Copy out everything in the listing from the line containing "At what coordinates" down to the end, including the requests, and decrease each coordinate in the answers by 146.

▸ Records for locating described items:

──────────────────────────────

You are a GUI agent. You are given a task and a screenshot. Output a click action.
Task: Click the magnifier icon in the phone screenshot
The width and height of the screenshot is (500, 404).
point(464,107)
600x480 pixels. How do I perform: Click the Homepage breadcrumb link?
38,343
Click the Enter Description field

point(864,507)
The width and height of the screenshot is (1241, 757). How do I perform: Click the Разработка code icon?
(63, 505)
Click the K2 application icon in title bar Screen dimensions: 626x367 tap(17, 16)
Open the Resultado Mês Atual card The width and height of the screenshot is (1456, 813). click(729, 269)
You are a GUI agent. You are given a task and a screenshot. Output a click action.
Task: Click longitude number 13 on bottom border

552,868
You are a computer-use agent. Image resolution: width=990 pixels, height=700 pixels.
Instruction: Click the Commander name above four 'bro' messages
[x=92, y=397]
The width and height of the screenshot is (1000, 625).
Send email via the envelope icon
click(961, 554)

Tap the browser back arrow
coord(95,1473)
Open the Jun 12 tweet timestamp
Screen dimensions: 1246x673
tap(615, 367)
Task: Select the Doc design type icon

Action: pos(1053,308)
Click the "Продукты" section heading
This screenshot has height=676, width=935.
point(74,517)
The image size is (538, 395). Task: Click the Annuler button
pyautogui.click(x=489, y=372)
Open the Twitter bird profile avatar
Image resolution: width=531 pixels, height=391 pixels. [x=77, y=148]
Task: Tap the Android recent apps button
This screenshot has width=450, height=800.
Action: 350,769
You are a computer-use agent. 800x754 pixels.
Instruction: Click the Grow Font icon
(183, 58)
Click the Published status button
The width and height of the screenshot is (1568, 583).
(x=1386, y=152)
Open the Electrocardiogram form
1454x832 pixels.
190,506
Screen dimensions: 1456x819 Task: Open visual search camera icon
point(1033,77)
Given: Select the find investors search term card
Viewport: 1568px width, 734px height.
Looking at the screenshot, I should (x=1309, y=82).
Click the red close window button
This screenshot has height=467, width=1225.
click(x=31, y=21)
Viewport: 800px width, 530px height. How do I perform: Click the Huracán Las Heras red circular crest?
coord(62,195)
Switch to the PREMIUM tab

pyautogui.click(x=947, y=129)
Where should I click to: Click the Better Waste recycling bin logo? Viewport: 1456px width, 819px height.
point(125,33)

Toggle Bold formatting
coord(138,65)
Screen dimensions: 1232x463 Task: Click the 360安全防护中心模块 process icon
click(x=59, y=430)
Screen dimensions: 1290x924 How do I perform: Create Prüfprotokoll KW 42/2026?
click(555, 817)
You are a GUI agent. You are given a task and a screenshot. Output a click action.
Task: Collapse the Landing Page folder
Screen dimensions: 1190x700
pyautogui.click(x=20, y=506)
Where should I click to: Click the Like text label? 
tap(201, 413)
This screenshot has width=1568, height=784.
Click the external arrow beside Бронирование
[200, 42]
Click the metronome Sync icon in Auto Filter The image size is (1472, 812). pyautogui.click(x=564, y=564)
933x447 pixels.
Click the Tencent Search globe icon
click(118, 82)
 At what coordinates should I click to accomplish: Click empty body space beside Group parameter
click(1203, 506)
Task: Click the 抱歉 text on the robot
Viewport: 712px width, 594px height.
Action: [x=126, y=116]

──────────────────────────────

▸ Written solution:
 At what coordinates should I click to accomplish: Click empty body space beside Group parameter
click(1057, 360)
Task: Click the 抱歉 text on the robot
Viewport: 712px width, 594px height.
Action: [x=-20, y=-30]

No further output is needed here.